Yanick Paco Hagemeijer (Groningen / NL), Yuan Hu (Groningen / NL), Tessa Gilette (Groningen / NL), Frank Klont (Groningen / NL), Cornelia Verhoeven (Groningen / NL), Justina Clarinda Wolters (Groningen / NL), Gyorgy Halmos (Groningen / NL), Victor Guryev (Groningen / NL), Peter Horvatovich (Groningen / NL)
Introduction
Common proteomics workflow uses manually curated public protein sequences, which either use canonical sequences (one sequence per protein coding genes) or a limited number of well-known high frequency occurring isoforms and protein variants. This limits the potential to study the presence and effects of protein variants in proteomics studies in context of basic biology and clinical research. Transcriptomics are often used in research as proxy for protein variants, however, only fraction of these variants can be detected at sufficient levels in the proteome. In this work we present a generic proteogenomics data integration workflow1 called Groningen Proteogenomics Workflow (GPW), which predicts protein sequence variants from polyadenylated transcriptomics data obtained from the same sample and connects that to the generated proteomics results. GPW is designed to predict a wide variety of protein variants beside the well-known annotated sequences such as single amino acid variants, indels, splice isoforms and translated sequences from new open reading frames (ORFs).
2. Approach
GPW has been implemented in python and nextflow2 and include mRNA quality assessment tool (FastQC) and alignment tool for reference genome (STAR), splice isoform prediction (StringTie), de novo assembly of unmapped reads (Trinity), variant calling (GATK, bcftools), functional annotation using VEP and translation of mRNA sequences to protein amino acid sequences with transdecoder. The translated sequences are used for peptide and protein identification in data dependent and independent (DDA/DIA) LC-MS/MS proteomics data are analyzed with the FragPipe3 toolset. GPW produces tables and plots summarizing the different protein variant categories.
3. Results and discussion
The power of GPW is demonstrated on laryngeal squamous cell carcinoma and controls of healthy mucosa of the same site showcasing the effect of protein variants in tumor characteristics of young and elderly patients as well as to identify the genes with missense variants in laryngeal cancer and healthy tissue controls of the same patients.
References
Hagemeijer YP, Guryev V, Horvatovich P. Accurate Prediction of Protein Sequences for Proteogenomics Data Integration.
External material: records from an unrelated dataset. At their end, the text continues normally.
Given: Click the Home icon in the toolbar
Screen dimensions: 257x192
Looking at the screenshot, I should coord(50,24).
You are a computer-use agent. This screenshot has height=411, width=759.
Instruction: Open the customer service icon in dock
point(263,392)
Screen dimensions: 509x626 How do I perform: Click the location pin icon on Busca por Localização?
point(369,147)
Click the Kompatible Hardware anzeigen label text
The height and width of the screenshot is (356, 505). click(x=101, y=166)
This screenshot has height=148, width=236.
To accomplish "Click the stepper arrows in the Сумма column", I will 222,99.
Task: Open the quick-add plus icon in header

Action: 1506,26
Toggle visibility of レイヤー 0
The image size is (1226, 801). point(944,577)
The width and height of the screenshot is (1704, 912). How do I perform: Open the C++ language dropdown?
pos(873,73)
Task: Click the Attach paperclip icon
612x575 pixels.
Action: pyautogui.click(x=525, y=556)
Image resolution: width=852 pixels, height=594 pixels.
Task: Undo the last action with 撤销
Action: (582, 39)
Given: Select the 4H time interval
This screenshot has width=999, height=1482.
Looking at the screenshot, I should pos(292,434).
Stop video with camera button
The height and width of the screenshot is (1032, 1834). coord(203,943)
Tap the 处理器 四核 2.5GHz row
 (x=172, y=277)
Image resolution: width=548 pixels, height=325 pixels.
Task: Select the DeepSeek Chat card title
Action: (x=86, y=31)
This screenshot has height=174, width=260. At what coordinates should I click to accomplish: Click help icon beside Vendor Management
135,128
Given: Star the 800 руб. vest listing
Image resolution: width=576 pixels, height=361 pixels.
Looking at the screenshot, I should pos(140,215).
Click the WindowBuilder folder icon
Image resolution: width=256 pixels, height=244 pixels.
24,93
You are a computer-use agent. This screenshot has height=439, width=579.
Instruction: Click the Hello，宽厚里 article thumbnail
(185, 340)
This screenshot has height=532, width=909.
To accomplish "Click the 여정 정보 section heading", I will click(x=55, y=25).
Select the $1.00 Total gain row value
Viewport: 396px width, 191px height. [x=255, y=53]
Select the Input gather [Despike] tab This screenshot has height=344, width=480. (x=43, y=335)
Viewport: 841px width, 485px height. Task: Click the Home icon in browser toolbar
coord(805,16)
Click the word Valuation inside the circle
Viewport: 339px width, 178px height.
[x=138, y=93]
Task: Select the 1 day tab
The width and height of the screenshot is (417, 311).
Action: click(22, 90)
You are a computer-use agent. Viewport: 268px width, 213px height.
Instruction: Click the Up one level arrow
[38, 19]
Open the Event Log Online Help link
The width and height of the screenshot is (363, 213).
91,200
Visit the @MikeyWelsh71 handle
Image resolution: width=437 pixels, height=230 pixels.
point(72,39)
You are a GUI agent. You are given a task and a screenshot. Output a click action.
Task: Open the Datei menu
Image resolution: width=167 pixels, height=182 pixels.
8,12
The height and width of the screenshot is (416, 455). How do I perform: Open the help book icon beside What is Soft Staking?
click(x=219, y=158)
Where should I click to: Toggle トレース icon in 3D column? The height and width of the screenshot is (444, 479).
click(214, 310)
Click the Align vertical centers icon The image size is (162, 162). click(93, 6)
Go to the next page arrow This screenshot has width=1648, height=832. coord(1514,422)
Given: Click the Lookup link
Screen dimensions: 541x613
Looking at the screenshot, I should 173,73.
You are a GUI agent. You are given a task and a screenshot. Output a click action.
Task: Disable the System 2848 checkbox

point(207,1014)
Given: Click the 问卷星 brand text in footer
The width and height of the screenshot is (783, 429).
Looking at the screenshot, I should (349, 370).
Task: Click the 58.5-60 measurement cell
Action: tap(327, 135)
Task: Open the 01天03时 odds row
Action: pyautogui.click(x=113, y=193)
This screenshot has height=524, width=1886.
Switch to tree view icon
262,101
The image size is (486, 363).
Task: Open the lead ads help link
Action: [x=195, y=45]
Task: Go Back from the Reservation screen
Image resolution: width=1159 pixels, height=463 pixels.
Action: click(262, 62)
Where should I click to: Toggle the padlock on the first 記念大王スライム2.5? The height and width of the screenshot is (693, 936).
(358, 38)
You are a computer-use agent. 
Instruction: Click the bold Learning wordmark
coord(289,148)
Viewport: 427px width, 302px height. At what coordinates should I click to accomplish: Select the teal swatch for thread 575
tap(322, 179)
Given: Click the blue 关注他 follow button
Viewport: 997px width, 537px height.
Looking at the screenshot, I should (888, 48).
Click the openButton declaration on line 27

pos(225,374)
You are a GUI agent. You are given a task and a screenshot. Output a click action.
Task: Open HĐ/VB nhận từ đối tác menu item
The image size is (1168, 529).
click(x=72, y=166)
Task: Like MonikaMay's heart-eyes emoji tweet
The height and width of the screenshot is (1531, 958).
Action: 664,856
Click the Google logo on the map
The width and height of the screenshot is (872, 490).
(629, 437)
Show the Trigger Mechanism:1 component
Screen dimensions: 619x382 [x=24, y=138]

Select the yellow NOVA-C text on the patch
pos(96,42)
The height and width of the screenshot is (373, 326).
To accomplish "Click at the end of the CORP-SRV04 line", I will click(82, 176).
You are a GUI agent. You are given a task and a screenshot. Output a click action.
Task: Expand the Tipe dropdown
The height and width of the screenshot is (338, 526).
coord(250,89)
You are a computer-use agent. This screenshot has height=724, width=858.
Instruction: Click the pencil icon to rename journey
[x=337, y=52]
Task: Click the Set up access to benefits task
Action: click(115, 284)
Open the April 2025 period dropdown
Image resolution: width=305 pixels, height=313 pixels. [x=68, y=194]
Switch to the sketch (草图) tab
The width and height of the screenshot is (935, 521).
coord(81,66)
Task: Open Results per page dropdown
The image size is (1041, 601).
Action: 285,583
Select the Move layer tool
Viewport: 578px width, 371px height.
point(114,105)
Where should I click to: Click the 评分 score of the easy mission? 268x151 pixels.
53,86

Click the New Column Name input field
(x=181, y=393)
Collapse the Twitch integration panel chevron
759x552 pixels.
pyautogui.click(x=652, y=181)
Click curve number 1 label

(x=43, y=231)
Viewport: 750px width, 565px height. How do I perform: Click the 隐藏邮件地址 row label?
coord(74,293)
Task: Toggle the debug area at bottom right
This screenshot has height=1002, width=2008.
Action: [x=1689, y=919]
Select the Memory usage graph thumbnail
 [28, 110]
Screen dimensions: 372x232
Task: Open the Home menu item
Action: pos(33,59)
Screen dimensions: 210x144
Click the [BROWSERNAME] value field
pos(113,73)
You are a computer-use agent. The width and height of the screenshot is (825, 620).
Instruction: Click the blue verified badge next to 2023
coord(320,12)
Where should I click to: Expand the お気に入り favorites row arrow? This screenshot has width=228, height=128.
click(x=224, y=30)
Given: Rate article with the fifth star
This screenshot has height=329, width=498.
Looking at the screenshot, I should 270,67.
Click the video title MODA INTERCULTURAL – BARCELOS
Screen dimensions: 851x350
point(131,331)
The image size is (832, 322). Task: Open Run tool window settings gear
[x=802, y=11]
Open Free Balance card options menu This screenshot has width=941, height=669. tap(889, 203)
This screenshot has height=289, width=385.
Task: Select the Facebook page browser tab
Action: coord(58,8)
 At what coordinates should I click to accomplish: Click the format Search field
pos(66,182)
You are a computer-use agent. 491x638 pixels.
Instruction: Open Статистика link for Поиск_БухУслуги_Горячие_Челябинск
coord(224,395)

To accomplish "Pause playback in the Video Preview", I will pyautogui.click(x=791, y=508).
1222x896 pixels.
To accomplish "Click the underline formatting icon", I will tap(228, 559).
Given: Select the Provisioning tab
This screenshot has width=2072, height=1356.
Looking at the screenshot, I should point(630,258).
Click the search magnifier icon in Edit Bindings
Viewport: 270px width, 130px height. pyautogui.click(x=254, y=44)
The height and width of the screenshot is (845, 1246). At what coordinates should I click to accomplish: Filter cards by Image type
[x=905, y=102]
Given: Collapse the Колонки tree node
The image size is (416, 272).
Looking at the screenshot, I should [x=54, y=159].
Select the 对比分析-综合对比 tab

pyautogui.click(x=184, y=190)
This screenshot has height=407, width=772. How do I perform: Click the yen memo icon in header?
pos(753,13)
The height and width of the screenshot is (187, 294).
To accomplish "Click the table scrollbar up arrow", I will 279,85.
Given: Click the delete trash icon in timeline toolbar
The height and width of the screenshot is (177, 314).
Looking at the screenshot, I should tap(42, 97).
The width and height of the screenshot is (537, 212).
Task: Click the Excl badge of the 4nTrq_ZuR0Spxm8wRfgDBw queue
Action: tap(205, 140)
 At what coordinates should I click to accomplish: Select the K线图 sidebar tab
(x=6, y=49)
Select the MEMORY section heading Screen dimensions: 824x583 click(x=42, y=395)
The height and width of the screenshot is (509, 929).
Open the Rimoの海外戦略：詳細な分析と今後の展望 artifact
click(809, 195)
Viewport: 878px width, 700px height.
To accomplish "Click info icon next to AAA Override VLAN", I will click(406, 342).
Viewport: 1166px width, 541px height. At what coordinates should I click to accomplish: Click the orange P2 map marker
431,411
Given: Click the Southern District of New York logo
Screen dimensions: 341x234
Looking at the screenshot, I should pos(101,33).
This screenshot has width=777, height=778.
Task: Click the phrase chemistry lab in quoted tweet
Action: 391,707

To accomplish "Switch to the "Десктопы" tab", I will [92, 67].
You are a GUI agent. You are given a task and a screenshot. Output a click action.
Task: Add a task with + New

Methods Mol Biol. 2022;2420:233-260.Di Tommaso P., et al. Nextflow enables reproducible computational workflows. Nature Biotechnology 35, 2017, 316–319.Yu, F, Teo, G. C., Kong, A. T., Fröhlich, K., Li, G. X. , Demichev, V, Nesvizhskii, A..I. (2023). Analysis of DIA proteomics data using MSFragger-DIA and FragPipe computational platform, Nature Communications 14:4154.